Dr. Ashley Kalinski, Ph.D., Research Fellow, presents the Neurology/Neuroscience Research Seminar: "Regulation of dual leucine zipper kinase in axons", Friday, September 21st , 2018

Axons spontaneously regenerate following injury in the peripheral nervous system (PNS), but fail to do so in the central nervous system (CNS). This dichotomy stems from both extrinsic and intrinsic factors, that either aid in or block regeneration. Through manipulation of these factors, axons of the CNS can be coaxed to regenerate. A classical way to do this is through a conditioning injury (CI) of the sciatic nerve. Injury to the sciatic nerve prior to injury of the dorsal column will enhance regeneration of dorsal column axons. The CI stimulates an intrinsic growth response in the dorsal root ganglion (DRG) neurons and this can be seen in in vitro studies of DRG cultures. An important regulator of this response is the dual leucine zipper kinase (DLK).  DLK protein levels rapidly increase in axotomized axons and form a retrograde signaling complex that leads to increased transcription of regeneration-associated genes.
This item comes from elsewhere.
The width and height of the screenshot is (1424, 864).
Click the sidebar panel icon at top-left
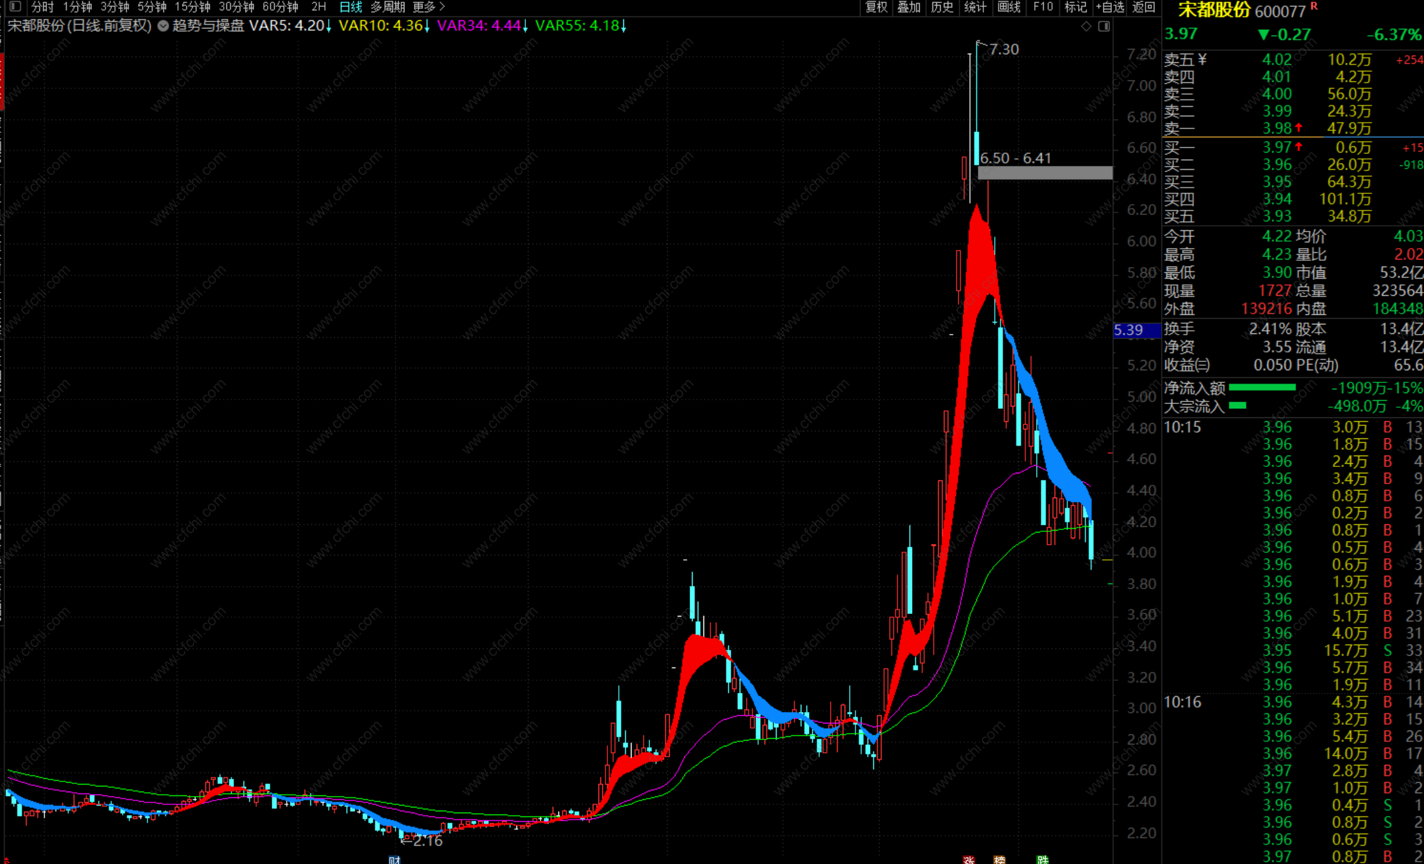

However, it is not well understood how DLK is regulated at the axon after injury. Here, we show that DLK mRNA is transported to CI cultured DRG axons and this is through its 5’ untranslated region. DLK’s two 5’UTR variants seem to be differentially regulated in the axons and we have evidence to support that DLK can be translated locally within axons. We suspect that local translation of DLK is a key component of the successful regeneration response in injured peripheral nerves.